Dataset:

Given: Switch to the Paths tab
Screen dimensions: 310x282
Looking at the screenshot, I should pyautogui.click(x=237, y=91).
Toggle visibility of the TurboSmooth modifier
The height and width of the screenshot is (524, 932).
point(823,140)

Work order: Write out an exact copy of every record shown above.

Response area:
Given: Switch to the Paths tab
Screen dimensions: 310x282
Looking at the screenshot, I should pyautogui.click(x=237, y=91).
Toggle visibility of the TurboSmooth modifier
The height and width of the screenshot is (524, 932).
point(823,140)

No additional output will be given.